▶ _Testo da leggere_:
::::

25 febbraio 2025
È COSÌ CHE SI SALVA MILANO? (fine)
Il (nuovo) rito ambrosiano
Su quanto stava avvenendo a Milano si usa l’espressione “rito ambrosiano”. Nella vicenda in esame, le interpretazioni degli uffici urbanistici comunali sono state in parte formalizzate, come sopra accennato, già a fronte delle prime denunce ed inchieste, con la Circolare n° 1 del 21 luglio 2023 “interventi edilizi con edifici di altezza superiore a 25 metri”, che sostiene la piena validità della legge regionale n° 12/2005, laddove autorizza i Comuni a disciplinare nei Piani di Governo del Territorio i casi di obbligo di successivi Piani Attuativi (Particolareggiati o di Lottizzazione), prescindendo implicitamente dalle prescrizioni della Legge Ponte in materia di altezza superiore a 25 metri [1] :
Valutazione che evidentemente prescinde da quanto da noi esposto nel precedente paragrafo, in cui richiamiamo in proposito l’art. 103 della legge regionale n° 12/2005; ma ancor di più prescinde dagli orientamenti costanti della Corte Costituzionale riguardo al valore vincolante per le Regioni della Legge Urbanistica nazionale: come ben riassunto anche nel Decreto del Giudice per le Indagini Preliminari del 22 gennaio 2024.

::::

▶ _Istruzioni_:
**1)** Secondo il brano sul rito ambrosiano, con quale atto le interpretazioni degli uffici urbanistici comunali sono state in parte formalizzate?
**2)** Prosegui il brano sul rito ambrosiano a partire dalla sua ultima frase.
I record provengono da un'altra fonte.

::::

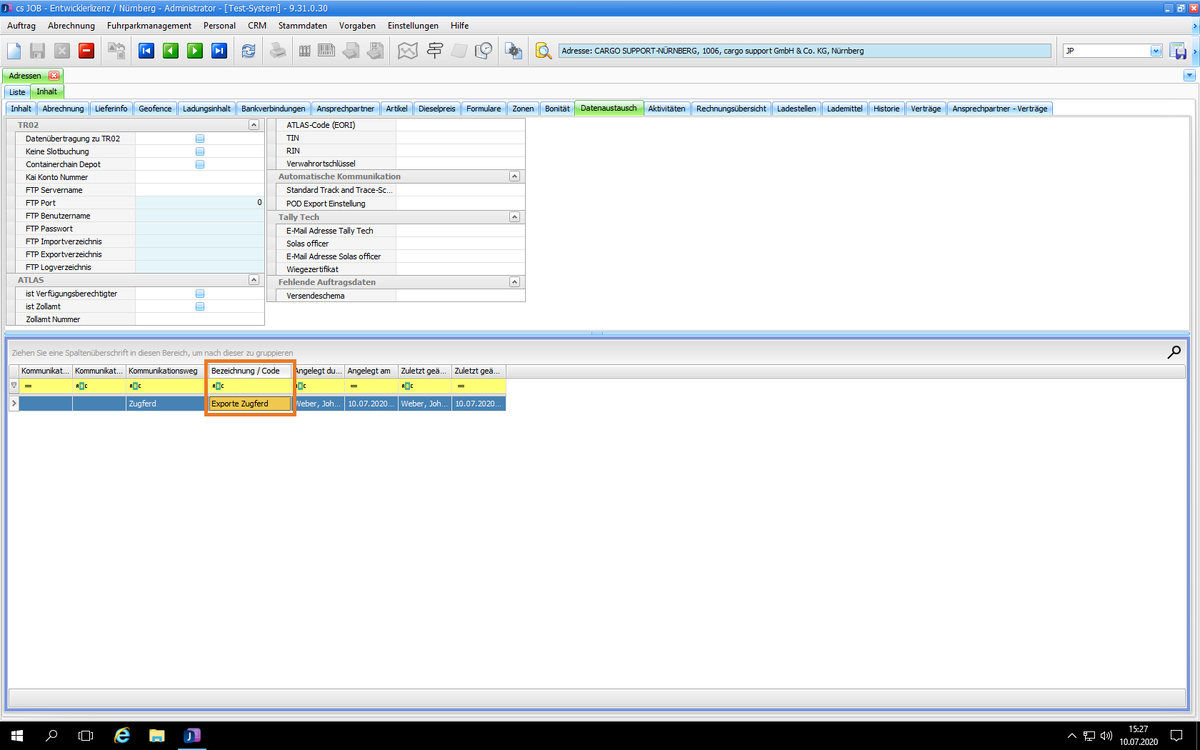Screen dimensions: 1200x750
Task: Jump to first record arrow
Action: (x=146, y=51)
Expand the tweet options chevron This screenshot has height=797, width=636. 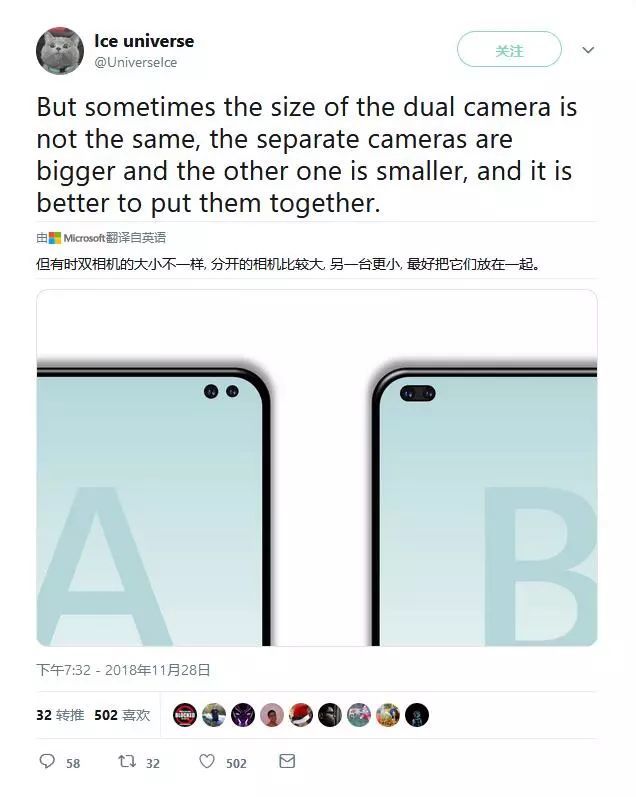pyautogui.click(x=588, y=50)
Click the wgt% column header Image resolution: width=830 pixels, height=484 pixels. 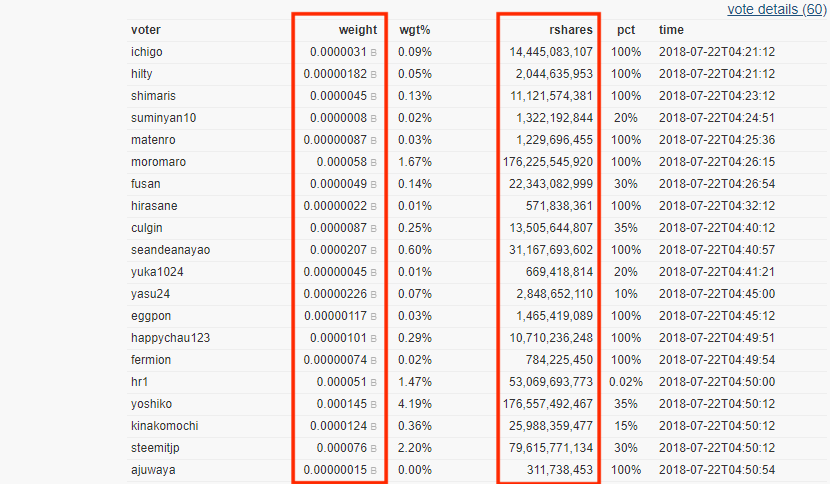pos(414,30)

::::

▶ _Risposte ai compiti_:
**1)** Con la Circolare n° 1 del 21 luglio 2023, «interventi edilizi con edifici di altezza superiore a 25 metri».

**2)**
Decreto in cui si rammenta tra l’altro che la Circolare Comunale “non ha valore di fonte del diritto né di interpretazione autentica di norme statali”.
Al di là degli aspetti giuridici emerge da questi orientamenti, esplicitati dai dirigenti comunali nella Circolare n° 1/2023, una scelta di fondo dell’Amministrazione Comunale milanese di privilegiare il “fare”, la snellezza procedurale, modernizzare la città, forse portare nelle casse comunali meno soldi, ma tutti e subito; ciò anche a scapito del controllo e della partecipazione, in qualche modo incardinati invece nella opposta strada dei piani particolareggiati.
Successivamente, a fronte dell’incedere delle inchieste giudiziarie, nel gennaio del 2024, con una nuova circolare degli uffici n° 4 del marzo 2024, il Comune di Milano ha assunto una linea più prudente, ridefinendo i casi di applicazione delle interpretazioni suddette.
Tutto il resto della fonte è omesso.